I get up out of the chair, knowing what I have to do. I walk to the kitchen desk as if headed to the gallows. I open my laptop and pull up the email from Jess with the phone number she sent to me after hearing about my meeting with Mortie yesterday. And with one brief phone call, I make my date with destiny.

* * *

Two hours later I find myself precisely where I’d totally not like to be.

"Mrs. Jennings! So glad the doctor was willing to squeeze you in this afternoon. It seemed...urgent," the receptionist greets me. "I’ll just have you fill out this paperwork before the doctor sees you."

She hands me a clipboard with a stack of forms on it, and I get to work. All of these medical questions are making me feel sick: numbness, fatigue, seizures, heart disease, kidney problems, trouble breathing. Sheesh, all of these
serious
conditions they’re asking about. Mine pales in comparison. So much so that maybe I should just go ahead and leave. Good ol’ Doc Crenshaw doesn’t need to be bothered with little ol’ me. Or not so
little
ol’ me.

Just as I ponder slipping out discreetly, a perky middle-aged nurse calls out, "Abigail Jennings?" and since I’m the only poor slob in the waiting room, she stares straight at me, curling her finger to beckon me to follow her. Which I do obligingly. A sheep being led to the slaughter.

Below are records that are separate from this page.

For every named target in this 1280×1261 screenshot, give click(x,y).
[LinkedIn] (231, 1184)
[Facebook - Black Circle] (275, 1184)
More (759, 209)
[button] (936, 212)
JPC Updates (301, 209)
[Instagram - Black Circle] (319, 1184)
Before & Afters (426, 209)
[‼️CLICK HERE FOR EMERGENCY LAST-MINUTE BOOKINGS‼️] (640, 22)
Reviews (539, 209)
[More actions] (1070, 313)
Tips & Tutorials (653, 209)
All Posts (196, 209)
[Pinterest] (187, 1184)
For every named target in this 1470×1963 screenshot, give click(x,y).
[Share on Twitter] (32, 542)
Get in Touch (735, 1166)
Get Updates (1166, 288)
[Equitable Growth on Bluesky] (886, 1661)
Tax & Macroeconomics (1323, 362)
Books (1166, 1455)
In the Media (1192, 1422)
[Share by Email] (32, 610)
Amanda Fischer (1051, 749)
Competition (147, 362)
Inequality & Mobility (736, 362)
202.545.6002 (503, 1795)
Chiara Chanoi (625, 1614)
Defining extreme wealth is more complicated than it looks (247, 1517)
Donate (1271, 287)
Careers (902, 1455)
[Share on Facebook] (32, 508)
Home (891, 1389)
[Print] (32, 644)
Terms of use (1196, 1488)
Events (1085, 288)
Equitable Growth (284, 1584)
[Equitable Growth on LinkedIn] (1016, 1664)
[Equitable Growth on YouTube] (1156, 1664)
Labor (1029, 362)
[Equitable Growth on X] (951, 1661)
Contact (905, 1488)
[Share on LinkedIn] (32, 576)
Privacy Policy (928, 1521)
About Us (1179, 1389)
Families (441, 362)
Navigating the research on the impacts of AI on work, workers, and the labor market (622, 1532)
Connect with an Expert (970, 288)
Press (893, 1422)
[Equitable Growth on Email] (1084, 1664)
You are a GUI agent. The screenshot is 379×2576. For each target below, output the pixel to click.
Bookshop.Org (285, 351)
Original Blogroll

I know what’s next. We both know it. Only I suspect she secretly relishes this, while I dread it with the same sort of anticipation one would if sending their only child off to war.

"Now, if you’ll just hop up on the scale." She points to the torture device and actually
smiles
as she says this. What I’m hearing, however, is this:
"Now, if you’ll open wide and just let me carve out your tongue, we’ll be done!"
And I don’t think hopping is an option, frankly. I picture the springs blowing on the thing, setting off alarms and all sorts of mayhem ensuing.

I feel like a dog about to be beaten with a newspaper for pooping on the carpet. My frowning eyebrows implore the nurse to change her mind. I swear I’m tempted to whimper.

"Is everything all right, Mrs. Jennings?" she asks.

Surely she jests. Is everything all right? Sweet God in Heaven, nothing could
be
more wrong at this moment in time, short of imminent mutual destruction by the world’s super powers.

I point to my shoes. "Can I take these off?" I choke out.

I wonder how much added weight my combined skirt, sweater, traveler’s jacket and Flexees will contribute to the overall poundage, and debate if it’s worth the humiliation of standing stark naked in the inner sanctum of the doctor’s office just to shave a few grams off the
grande totale
. I wipe my sweaty palms across my skirt as I debate my options.